* **Task to complete**: Copy out the entries exactly. Print them in full.

Supplied records START

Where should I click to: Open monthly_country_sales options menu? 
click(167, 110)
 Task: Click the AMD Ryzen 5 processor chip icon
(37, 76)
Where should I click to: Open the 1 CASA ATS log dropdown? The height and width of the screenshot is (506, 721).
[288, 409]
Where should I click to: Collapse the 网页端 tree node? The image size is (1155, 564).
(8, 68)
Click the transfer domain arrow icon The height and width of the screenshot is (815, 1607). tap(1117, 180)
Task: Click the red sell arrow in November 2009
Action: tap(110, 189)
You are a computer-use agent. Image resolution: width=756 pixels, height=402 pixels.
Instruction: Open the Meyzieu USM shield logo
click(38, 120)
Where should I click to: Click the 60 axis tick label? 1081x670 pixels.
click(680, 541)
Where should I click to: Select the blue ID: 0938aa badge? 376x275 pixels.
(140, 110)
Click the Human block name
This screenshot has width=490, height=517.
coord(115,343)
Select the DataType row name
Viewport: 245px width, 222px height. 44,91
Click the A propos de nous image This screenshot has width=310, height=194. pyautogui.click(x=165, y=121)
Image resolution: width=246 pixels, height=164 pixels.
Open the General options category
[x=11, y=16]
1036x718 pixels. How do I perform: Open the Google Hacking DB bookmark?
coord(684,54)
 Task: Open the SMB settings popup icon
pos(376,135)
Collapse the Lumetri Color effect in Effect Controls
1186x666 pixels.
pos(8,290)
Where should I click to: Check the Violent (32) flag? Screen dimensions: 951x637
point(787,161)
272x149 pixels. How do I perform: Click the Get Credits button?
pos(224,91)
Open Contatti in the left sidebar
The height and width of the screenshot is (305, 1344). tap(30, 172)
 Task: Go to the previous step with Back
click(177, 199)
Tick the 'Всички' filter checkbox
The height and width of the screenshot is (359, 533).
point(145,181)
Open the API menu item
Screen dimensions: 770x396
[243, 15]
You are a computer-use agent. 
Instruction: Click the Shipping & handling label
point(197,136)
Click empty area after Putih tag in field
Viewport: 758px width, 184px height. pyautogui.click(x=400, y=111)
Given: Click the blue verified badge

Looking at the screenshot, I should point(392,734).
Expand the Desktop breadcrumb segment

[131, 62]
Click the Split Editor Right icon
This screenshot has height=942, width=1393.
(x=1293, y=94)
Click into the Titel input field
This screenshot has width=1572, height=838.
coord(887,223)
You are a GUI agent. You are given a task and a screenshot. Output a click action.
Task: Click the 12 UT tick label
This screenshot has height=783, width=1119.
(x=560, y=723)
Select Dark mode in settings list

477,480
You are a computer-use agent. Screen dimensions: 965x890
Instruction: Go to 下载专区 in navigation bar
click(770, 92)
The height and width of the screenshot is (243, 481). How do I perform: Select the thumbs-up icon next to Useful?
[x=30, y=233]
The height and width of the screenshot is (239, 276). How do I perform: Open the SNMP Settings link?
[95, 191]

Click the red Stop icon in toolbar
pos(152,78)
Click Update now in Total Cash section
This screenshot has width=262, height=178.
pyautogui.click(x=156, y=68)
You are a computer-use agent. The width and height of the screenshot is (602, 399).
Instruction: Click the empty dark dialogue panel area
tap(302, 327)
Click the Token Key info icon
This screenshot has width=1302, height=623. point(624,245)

Supplied records END

* **Written response**:
Where should I click to: Open monthly_country_sales options menu? 
click(167, 110)
 Task: Click the AMD Ryzen 5 processor chip icon
(37, 76)
Where should I click to: Open the 1 CASA ATS log dropdown? The height and width of the screenshot is (506, 721).
[288, 409]
Where should I click to: Collapse the 网页端 tree node? The image size is (1155, 564).
(8, 68)
Click the transfer domain arrow icon The height and width of the screenshot is (815, 1607). tap(1117, 180)
Task: Click the red sell arrow in November 2009
Action: tap(110, 189)
You are a computer-use agent. Image resolution: width=756 pixels, height=402 pixels.
Instruction: Open the Meyzieu USM shield logo
click(38, 120)
Where should I click to: Click the 60 axis tick label? 1081x670 pixels.
click(680, 541)
Where should I click to: Select the blue ID: 0938aa badge? 376x275 pixels.
(140, 110)
Click the Human block name
This screenshot has width=490, height=517.
coord(115,343)
Select the DataType row name
Viewport: 245px width, 222px height. 44,91
Click the A propos de nous image This screenshot has width=310, height=194. pyautogui.click(x=165, y=121)
Image resolution: width=246 pixels, height=164 pixels.
Open the General options category
[x=11, y=16]
1036x718 pixels. How do I perform: Open the Google Hacking DB bookmark?
coord(684,54)
 Task: Open the SMB settings popup icon
pos(376,135)
Collapse the Lumetri Color effect in Effect Controls
1186x666 pixels.
pos(8,290)
Where should I click to: Check the Violent (32) flag? Screen dimensions: 951x637
point(787,161)
272x149 pixels. How do I perform: Click the Get Credits button?
pos(224,91)
Open Contatti in the left sidebar
The height and width of the screenshot is (305, 1344). tap(30, 172)
 Task: Go to the previous step with Back
click(177, 199)
Tick the 'Всички' filter checkbox
The height and width of the screenshot is (359, 533).
point(145,181)
Open the API menu item
Screen dimensions: 770x396
[243, 15]
You are a computer-use agent. 
Instruction: Click the Shipping & handling label
point(197,136)
Click empty area after Putih tag in field
Viewport: 758px width, 184px height. pyautogui.click(x=400, y=111)
Given: Click the blue verified badge

Looking at the screenshot, I should point(392,734).
Expand the Desktop breadcrumb segment

[131, 62]
Click the Split Editor Right icon
This screenshot has height=942, width=1393.
(x=1293, y=94)
Click into the Titel input field
This screenshot has width=1572, height=838.
coord(887,223)
You are a GUI agent. You are given a task and a screenshot. Output a click action.
Task: Click the 12 UT tick label
This screenshot has height=783, width=1119.
(x=560, y=723)
Select Dark mode in settings list

477,480
You are a computer-use agent. Screen dimensions: 965x890
Instruction: Go to 下载专区 in navigation bar
click(770, 92)
The height and width of the screenshot is (243, 481). How do I perform: Select the thumbs-up icon next to Useful?
[x=30, y=233]
The height and width of the screenshot is (239, 276). How do I perform: Open the SNMP Settings link?
[95, 191]

Click the red Stop icon in toolbar
pos(152,78)
Click Update now in Total Cash section
This screenshot has width=262, height=178.
pyautogui.click(x=156, y=68)
You are a computer-use agent. The width and height of the screenshot is (602, 399).
Instruction: Click the empty dark dialogue panel area
tap(302, 327)
Click the Token Key info icon
This screenshot has width=1302, height=623. point(624,245)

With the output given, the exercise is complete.